Stephen M. Schleicher, MD, MBA. Medical Oncologist, Tennessee Oncology, Nashville, TN


Value-based payment models (VBPMs), which aim to incentivize the highest quality care at the lowest possible cost, have become increasingly prevalent in oncology in recent years among commercial and publicly-funded payers in the US.[1] Several recent federal policy initiatives implemented by the Centers for Medicare and Medicaid Services (CMS) have explicitly aimed to spur the growth of VBPMs, including the Medicare Access and CHIP Reauthorization Act of 2015 (MACRA), which incentivizes providers to participate in alternative payment models, and the Oncology Care Model (OCM), which is the largest cancer-specific VBPM with 176 medical oncology physician groups (MOPGs) participating in the upside-only (indicates no risk) option.

One challenge CMS has faced with OCM is sufficiently incentivizing MOPGs to voluntarily elect to participate in the two-sided risk option. Under two-sided risk, performance-based payments accrue to MOPGs if they generate greater than 2.5% total Medicare cost savings relative to projected benchmark costs for their attributed patient population, while financial penalties are imposed on MOPGs if total costs are higher than Medicare’s benchmarks. As of today, not a single oncology practice has opted for participation in the OCM two-sided risk option.

Beginning in January of 2020, practices who have not earned performance-based payments will be forced to either exit the model or accept mandatory two-sided risk. Therefore, we found it timely to present a framework to define an ideal two-sided risk model for oncology. Here we describe four fundamental pillars (see Figure 1) of VBPM design that are critical to supporting what we believe are the four primary objectives of VBPMs (higher quality, better access to care, lower costs, better patient experience), and creating value for payers, MOPGS, and most importantly our patients.

Figure 1:  The four pillars of an ideal two-sided risk oncology value-based payment model.

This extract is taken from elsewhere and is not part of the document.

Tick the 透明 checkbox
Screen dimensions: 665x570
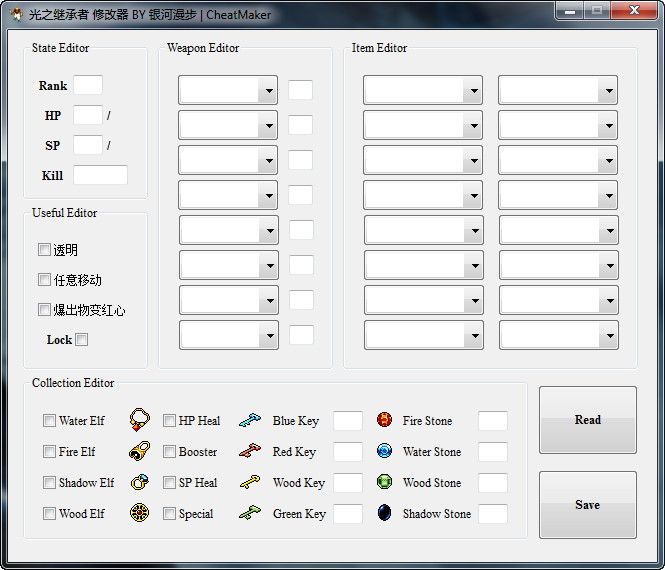44,250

Figure 1: The four pillars of an ideal two-sided risk oncology value-based payment model.

The four fundamental pillars of VBPM design

I.  Aligning control and accountability  

MOPGs should be held accountable for measures of quality that are within their control. There are two subcategories of quality metrics that are especially important to consider in the design and implementation of VBPMs: (1) pathway adherence; and (2) care-coordination related utilization measures.

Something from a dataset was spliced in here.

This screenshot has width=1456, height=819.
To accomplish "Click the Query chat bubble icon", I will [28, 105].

(1) Appropriate drug utilization should be measured through clinical pathway adherence, not total dollars spent

VBPMs should ensure that patients have access to the most effective therapies for their conditions, and that patients receive treatments that are consistent with their personal goals of care.

MOPGs can control their treatment decisions and should be held accountable for concordance of treatment decisions with clinical pathways. However, MOPGs cannot control the prices of treatments used. Therefore, MOPG accountability for appropriate drug utilization should not be measured by the total dollars spent by payers for patients with cancer, and instead should be measured by clinical pathway adherence provided that the following conditions are met:


        1. MOPGs should maintain documentation of physician and patient attestation that treatment decisions were made through a process of shared-decision making. Documentation of the shared-decision making process is critical to ensuring that the treatments patients receive are consistent with their personal goals of care, and that patients are appropriately informed of the risks associated with the treatment they elect to receive.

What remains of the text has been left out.